## Assignment:
Could you give back every record below exactly, leaving out the pictures?

## Saved data entries:
§
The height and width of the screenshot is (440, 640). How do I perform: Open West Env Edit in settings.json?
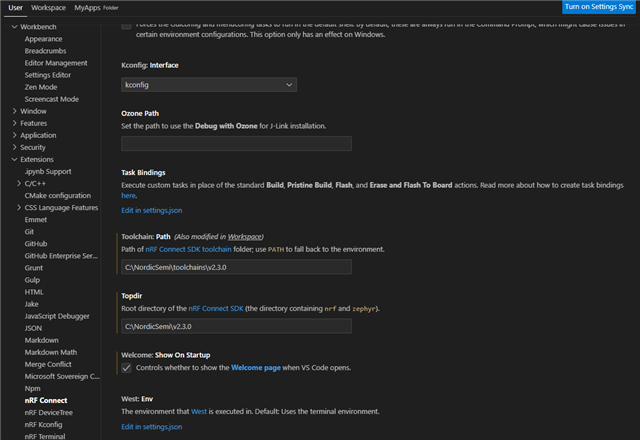[152, 427]
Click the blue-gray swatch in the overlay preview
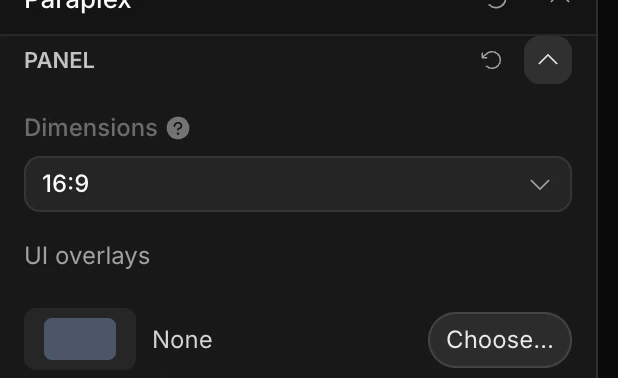618x378 pixels. (x=80, y=339)
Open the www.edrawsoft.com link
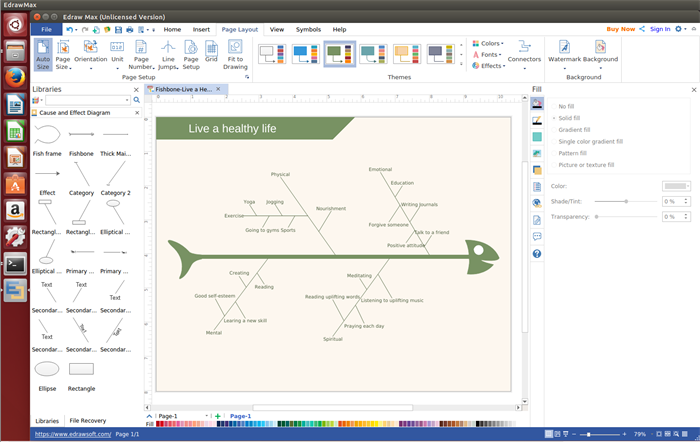Screen dimensions: 700x442 pyautogui.click(x=72, y=435)
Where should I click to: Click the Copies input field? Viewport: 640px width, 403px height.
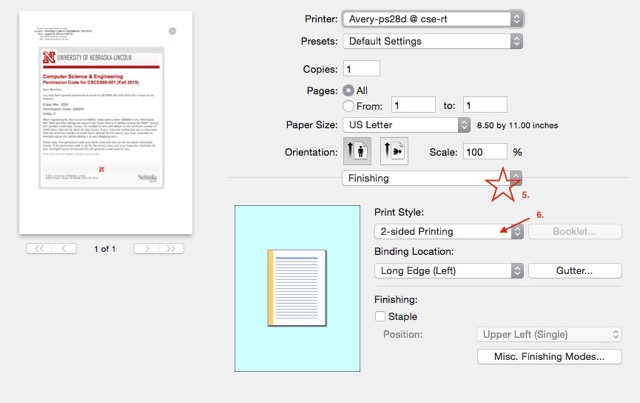click(x=361, y=69)
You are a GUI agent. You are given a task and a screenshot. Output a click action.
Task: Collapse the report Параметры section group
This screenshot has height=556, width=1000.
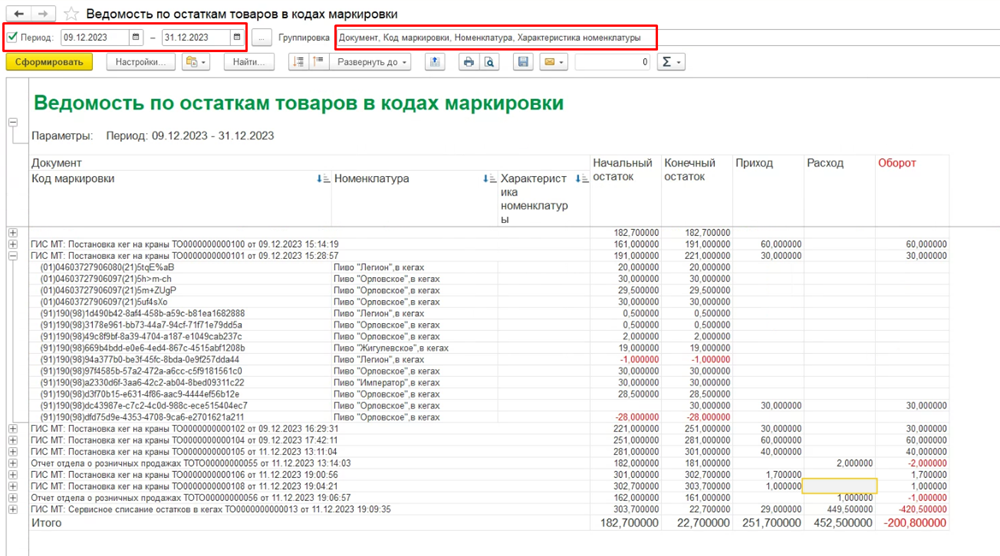click(12, 122)
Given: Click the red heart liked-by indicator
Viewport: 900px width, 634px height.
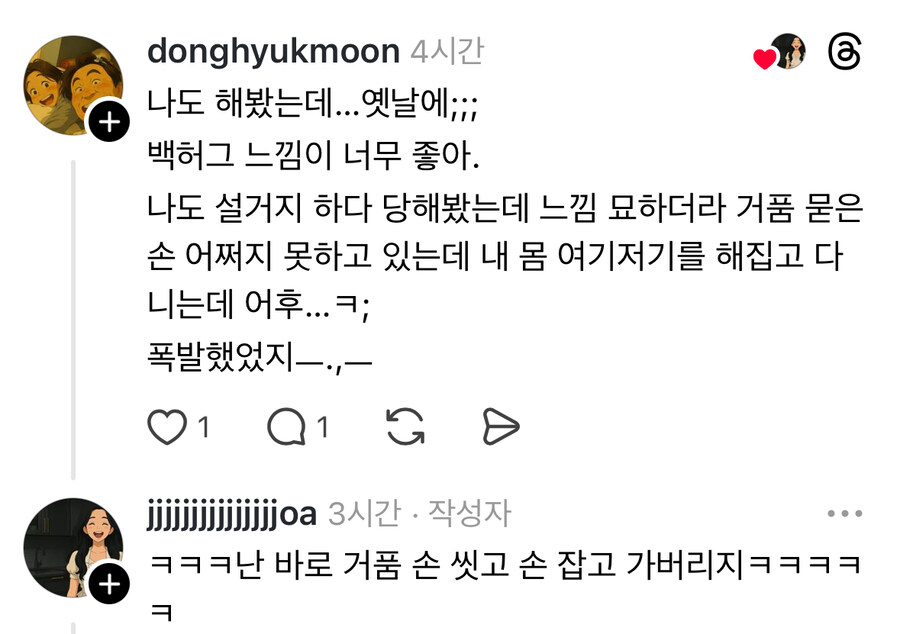Looking at the screenshot, I should click(764, 59).
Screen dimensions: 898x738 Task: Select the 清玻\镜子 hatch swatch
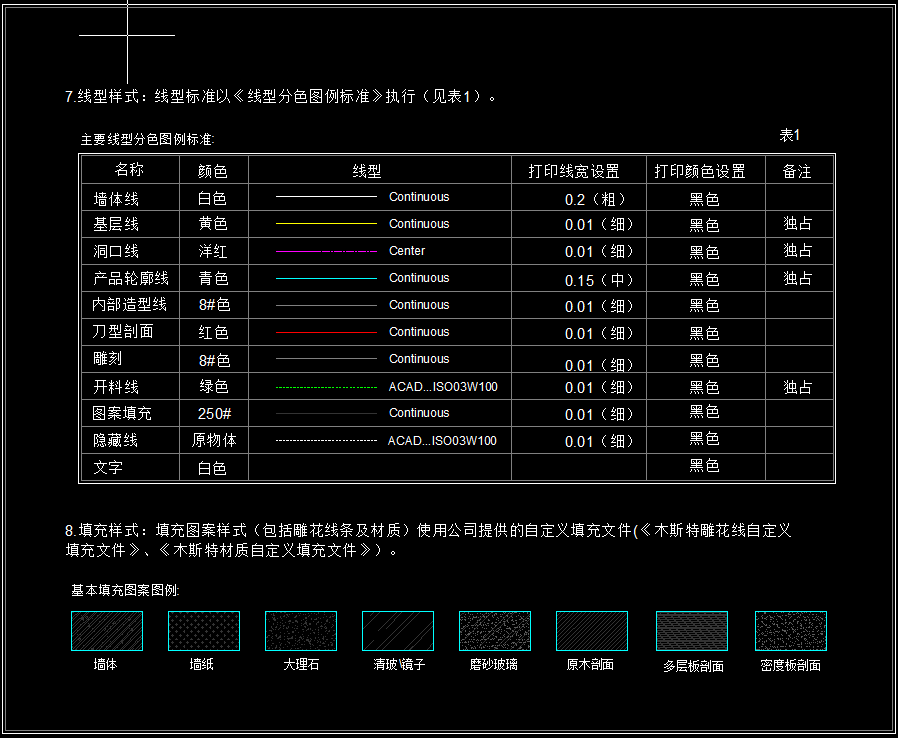click(398, 631)
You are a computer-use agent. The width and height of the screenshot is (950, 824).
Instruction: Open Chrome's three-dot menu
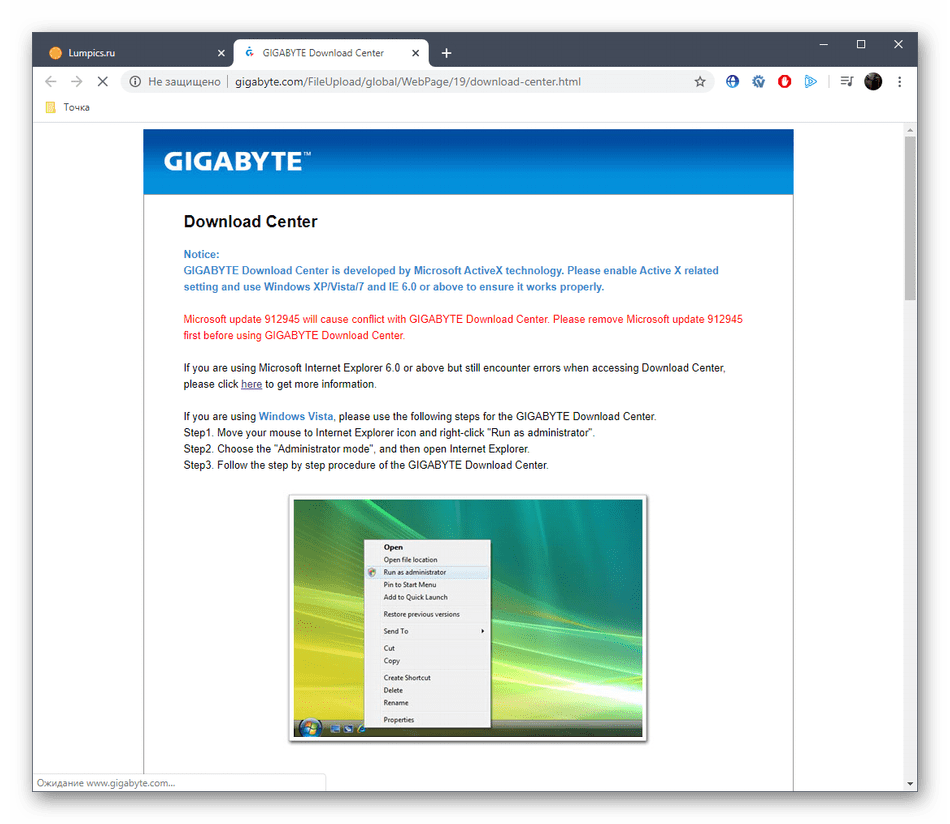[900, 82]
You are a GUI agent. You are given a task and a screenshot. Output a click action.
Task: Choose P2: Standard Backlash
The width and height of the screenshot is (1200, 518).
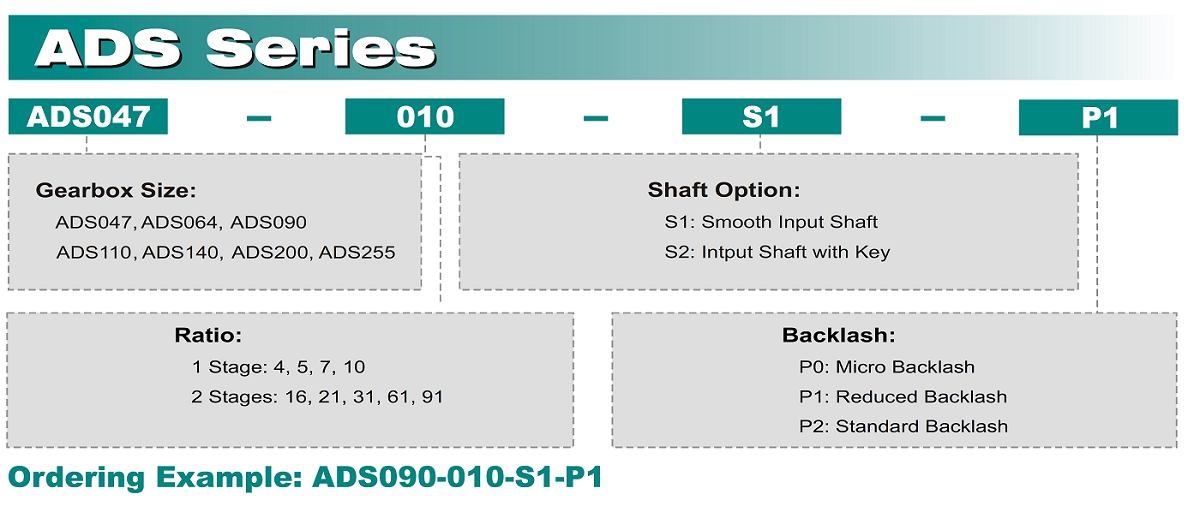click(x=904, y=426)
§
## Task result:
The height and width of the screenshot is (440, 640). How do I perform: Open West Env Edit in settings.json?
[152, 427]
Click the blue-gray swatch in the overlay preview
618x378 pixels. (x=80, y=339)
Open the www.edrawsoft.com link
Screen dimensions: 700x442 pyautogui.click(x=72, y=435)
Where should I click to: Click the Copies input field? Viewport: 640px width, 403px height.
click(x=361, y=69)
You are a GUI agent. You are given a task and a screenshot. Output a click action.
Task: Collapse the report Параметры section group
This screenshot has height=556, width=1000.
click(12, 122)
Given: Click the red heart liked-by indicator
Viewport: 900px width, 634px height.
Looking at the screenshot, I should click(764, 59).
Screen dimensions: 898x738 Task: Select the 清玻\镜子 hatch swatch
click(398, 631)
You are a computer-use agent. The width and height of the screenshot is (950, 824).
Instruction: Open Chrome's three-dot menu
[900, 82]
You are a GUI agent. You are given a task and a screenshot. Output a click action.
Task: Choose P2: Standard Backlash
The width and height of the screenshot is (1200, 518).
click(x=904, y=426)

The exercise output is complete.